Sanctions d’un agent public refusant une nomination
Refuser une nomination peut coûter cher à un agent public gabonais
E n République gabonaise, l’agent public est tenu d’occuper l’emploi auquel il est nommé et affecté. Tout refus de prendre possession de son poste peut être assimilé à une faute disciplinaire, voire à un abandon de poste, et expose l’intéressé à des sanctions prévues par la loi, y compris la radiation ou la révocation.
Selon les textes régissant la fonction publique gabonaise, notamment la loi relative au statut général des agents publics et aux obligations professionnelles, l’agent public est tenu à l’obligation de servir l’État et de se conformer aux instructions de nomination.
Un article du Code de la fonction publique précise que « l’agent public est tenu d’occuper l’emploi auquel il est nommé et affecté. Le refus de rejoindre le poste constitue une faute disciplinaire qui peut être assimilée à un abandon de poste ». Cette disposition fait du refus de nomination une infraction directe à l’obligation de service, susceptible de déclencher le régime disciplinaire.
Les fautes commises dans l’exercice des fonctions exposent l’agent public à des sanctions disciplinaires prévues par la loi n° 08/91 du 26 septembre 1991 portant statut général des agents publics et par les décrets d’application.
En cas de refus de nomination ou de non reprise de poste, l’administration peut ainsi envisager plusieurs sanctions, notamment : • Blâme ou avertissement pour une première faute caractérisée ; • Suspension de salaire ou retrait d’indice pour des fautes répétées ou non justifiées ; • Radiation ou révocation lorsque le refus est assimilé à un abandon de poste prolongé, une insoumission grave ou une rupture manifeste de la relation de confiance.
Le Code de la fonction publique précise d’ailleurs que l’inobservation des obligations de service expose l’agent aux sanctions disciplinaires prévues par la loi n° 08/91, avec à la clé des mesures pouvant aller jusqu’à la révocation ou la radiation sans suspension des droits à pension, selon la gravité des faits.
L’agent public peut, dans certains cas limités, contester une nomination ou une affectation par voie de recours administratif ou contentieux, par exemple si la décision est illégale ou porte atteinte à ses droits fondamentaux. Le Code de déontologie prévoit même que le refus d’obéir à des ordres manifestement illégaux ne peut donner lieu à sanction disciplinaire.
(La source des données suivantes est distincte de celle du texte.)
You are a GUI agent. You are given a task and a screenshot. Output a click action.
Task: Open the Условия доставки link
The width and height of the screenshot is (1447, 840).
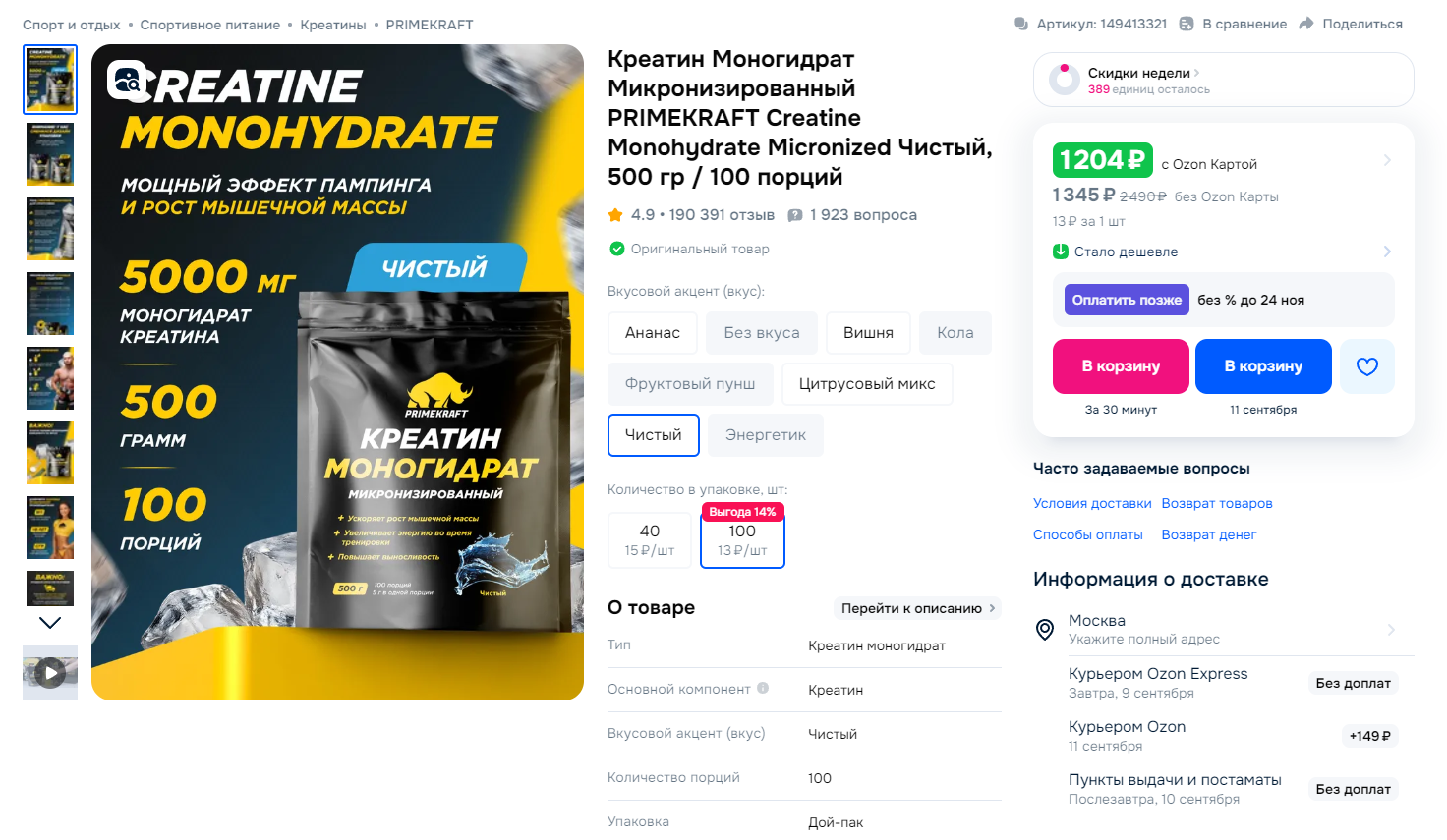click(1092, 503)
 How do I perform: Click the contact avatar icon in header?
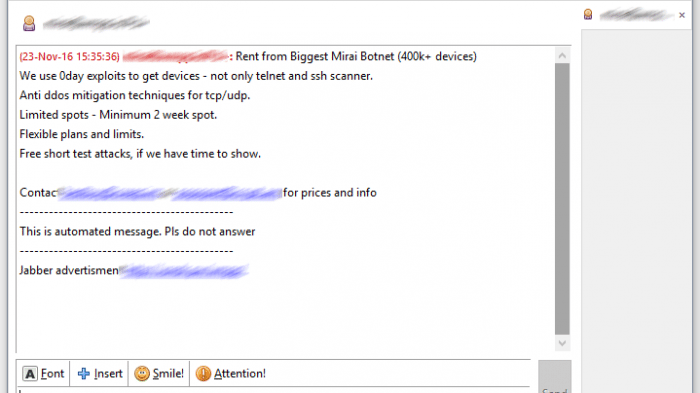click(29, 23)
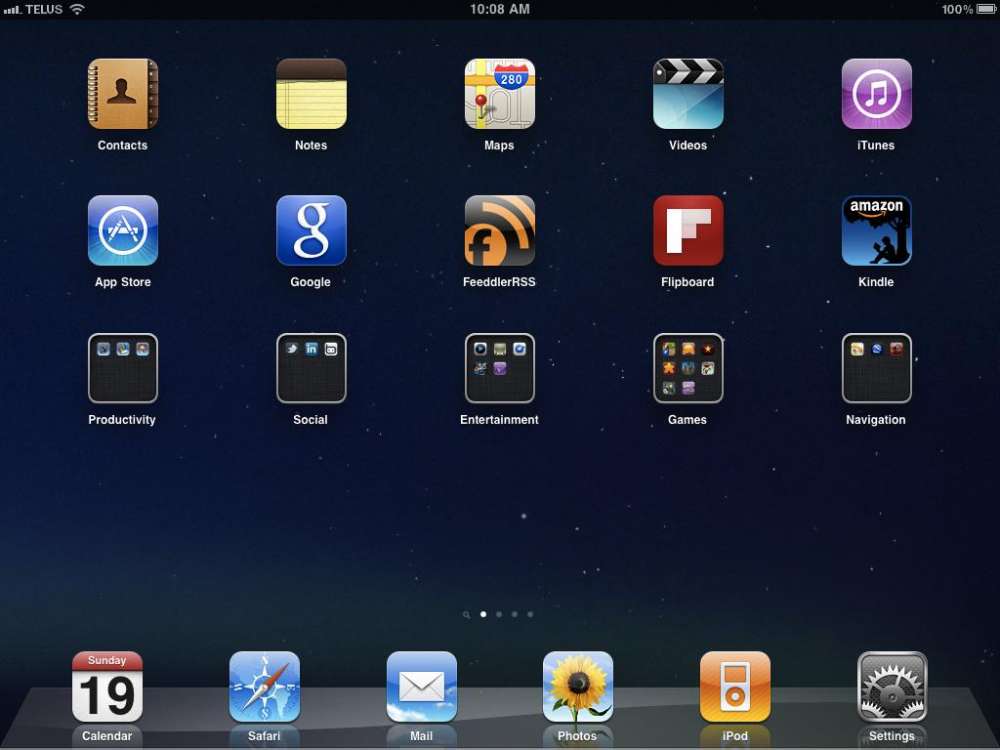
Task: Launch the Amazon Kindle app
Action: tap(876, 231)
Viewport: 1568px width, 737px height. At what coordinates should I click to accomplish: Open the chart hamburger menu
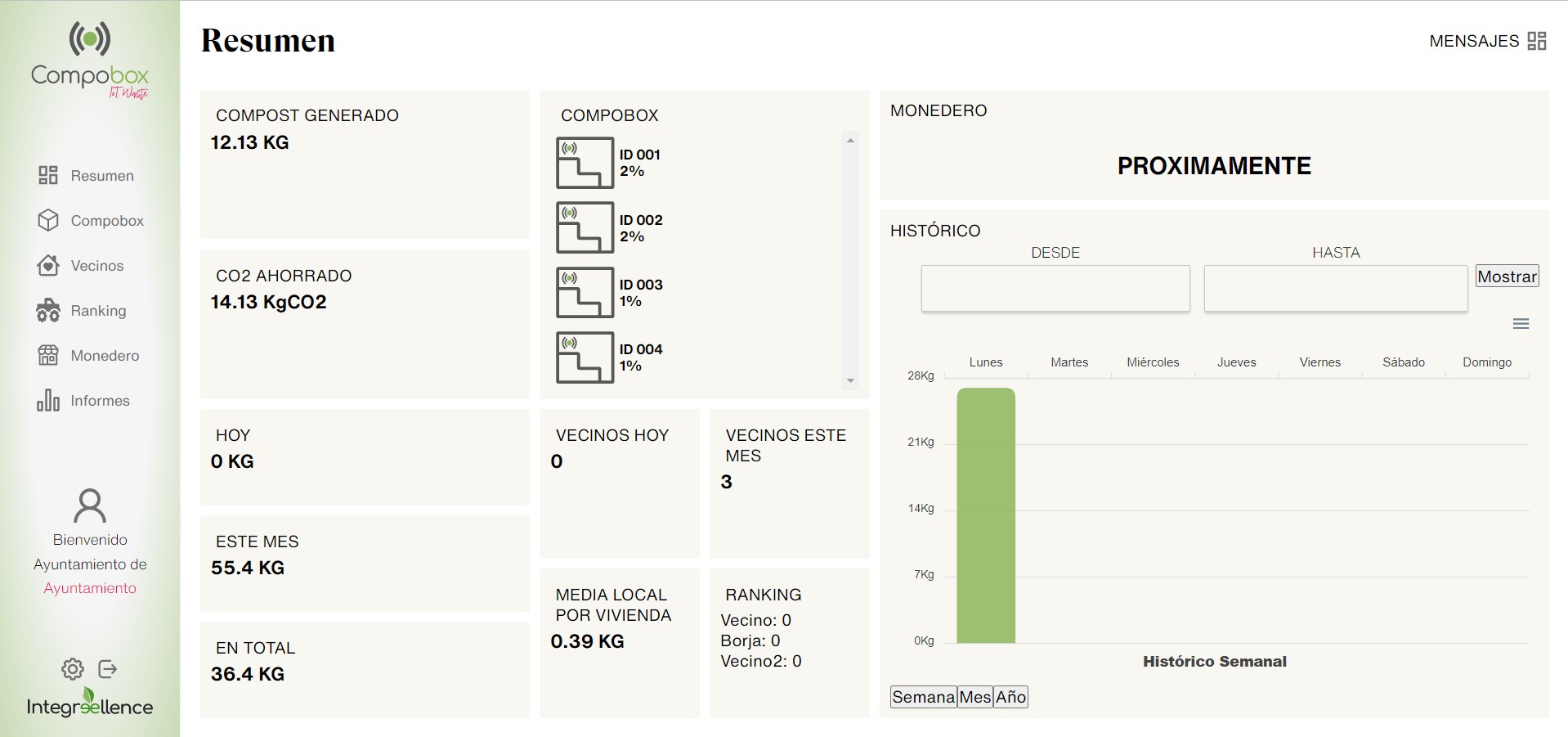click(x=1521, y=324)
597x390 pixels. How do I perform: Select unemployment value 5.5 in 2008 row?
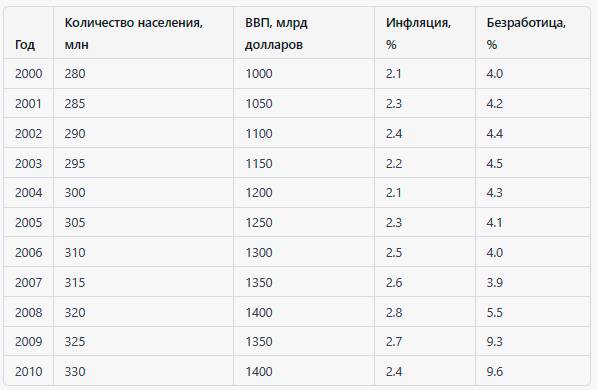click(494, 312)
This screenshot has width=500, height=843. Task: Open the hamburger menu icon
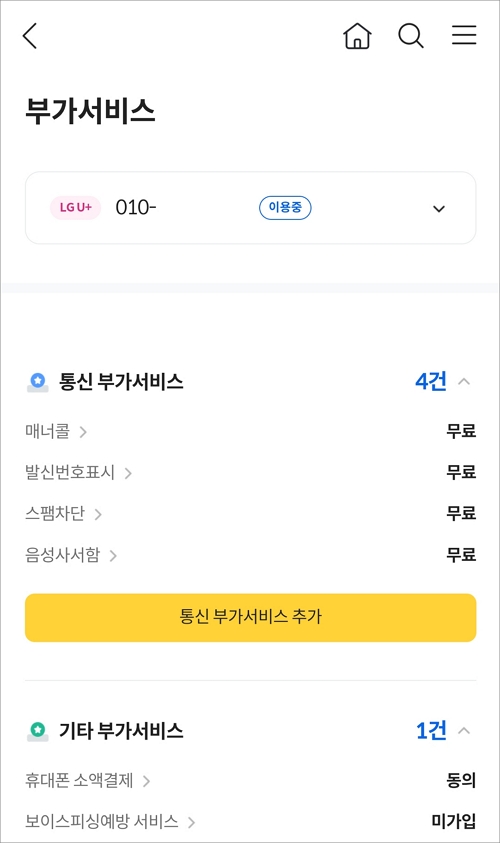[464, 35]
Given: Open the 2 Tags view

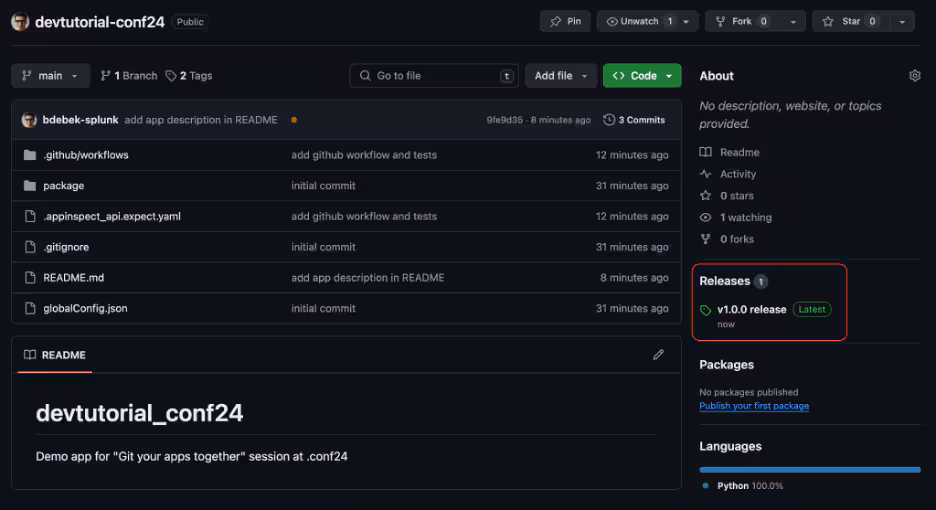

En revanche, le simple refus de servir pour des raisons personnelles ou de confort, sans justifier d’un motif légal ou d’une décision judiciaire, est considéré comme une faute de service. Dans ce cas, l’administration peut engager rapidement une procédure disciplinaire, avec mise en demeure et, après plusieurs avertissements restés sans effet, prononcer une sanction pouvant aller jusqu’à la radiation.
En définitive, au Gabon, refuser une nomination sans motif légitime n’est pas un simple désaccord, mais une faute disciplinaire pouvant entraîner des sanctions allant de l’avertissement à la révocation, voire des poursuites pénales dans les cas les plus graves.
Les agents publics sont donc invités à bien peser leurs décisions et, en cas de contestation, à privilégier les voies de recours prévues par la loi plutôt que le refus direct de la nomination ou de l’affectation.